** DATA PROVIDED follows **

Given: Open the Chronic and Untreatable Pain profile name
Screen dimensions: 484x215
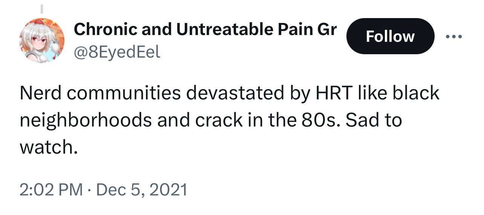Looking at the screenshot, I should coord(205,29).
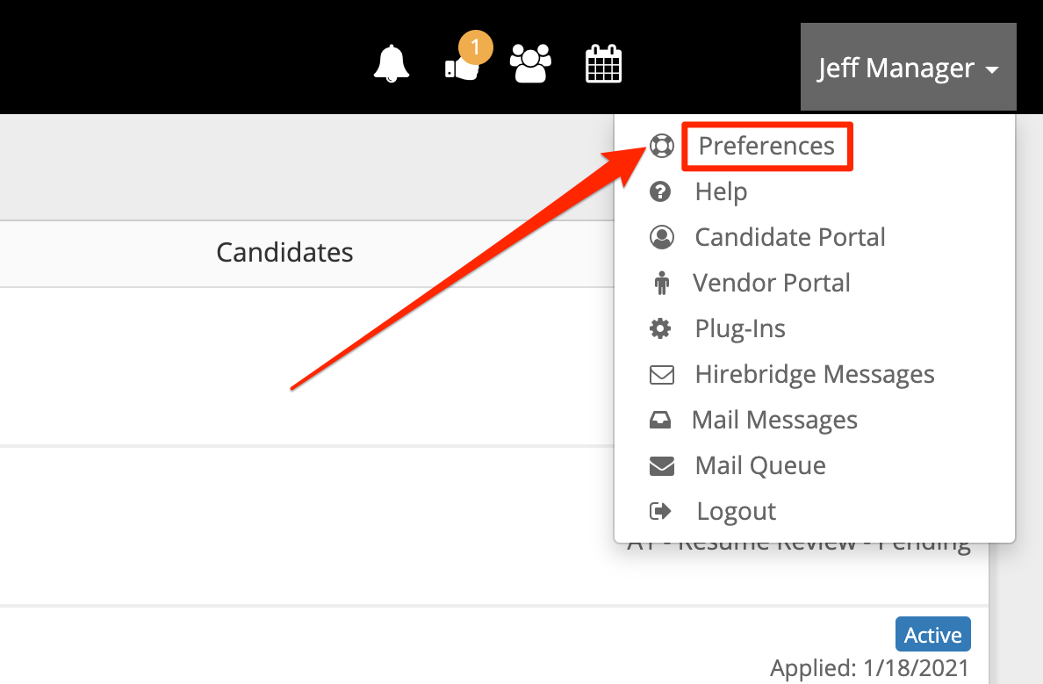Click the Help question mark icon
Viewport: 1043px width, 684px height.
pyautogui.click(x=661, y=191)
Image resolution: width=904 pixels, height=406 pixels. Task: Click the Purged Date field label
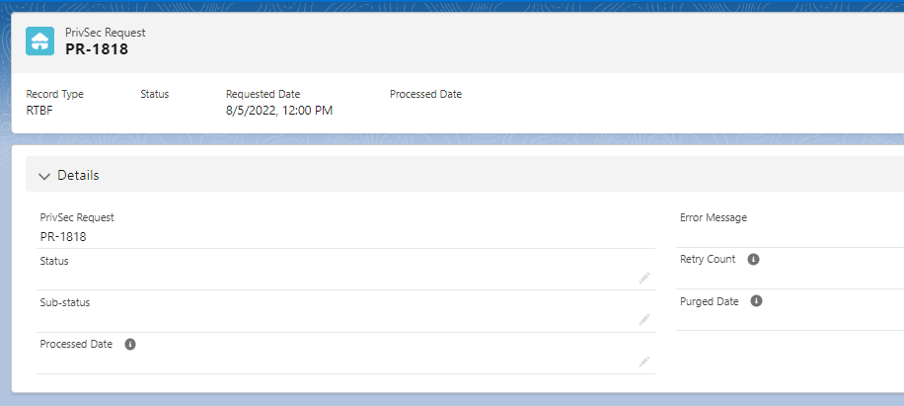[x=709, y=301]
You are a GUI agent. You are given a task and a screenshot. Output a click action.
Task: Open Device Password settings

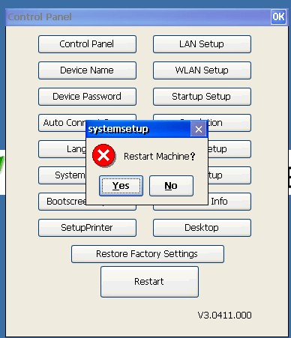click(x=87, y=97)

** End of DATA PROVIDED **

__INSTRUCTIONS FOR THE TASK__. Copy exactly, please, every line from the one holding "Screen dimensions: 484x215" through the last line of the data, both ends included, and no pictures.

__ANSWER__.
Screen dimensions: 484x215
Looking at the screenshot, I should coord(205,29).
Click the Help question mark icon
Viewport: 1043px width, 684px height.
pyautogui.click(x=661, y=191)
Image resolution: width=904 pixels, height=406 pixels. Task: Click the Purged Date field label
[x=709, y=301]
You are a GUI agent. You are given a task and a screenshot. Output a click action.
Task: Open Device Password settings

click(x=87, y=97)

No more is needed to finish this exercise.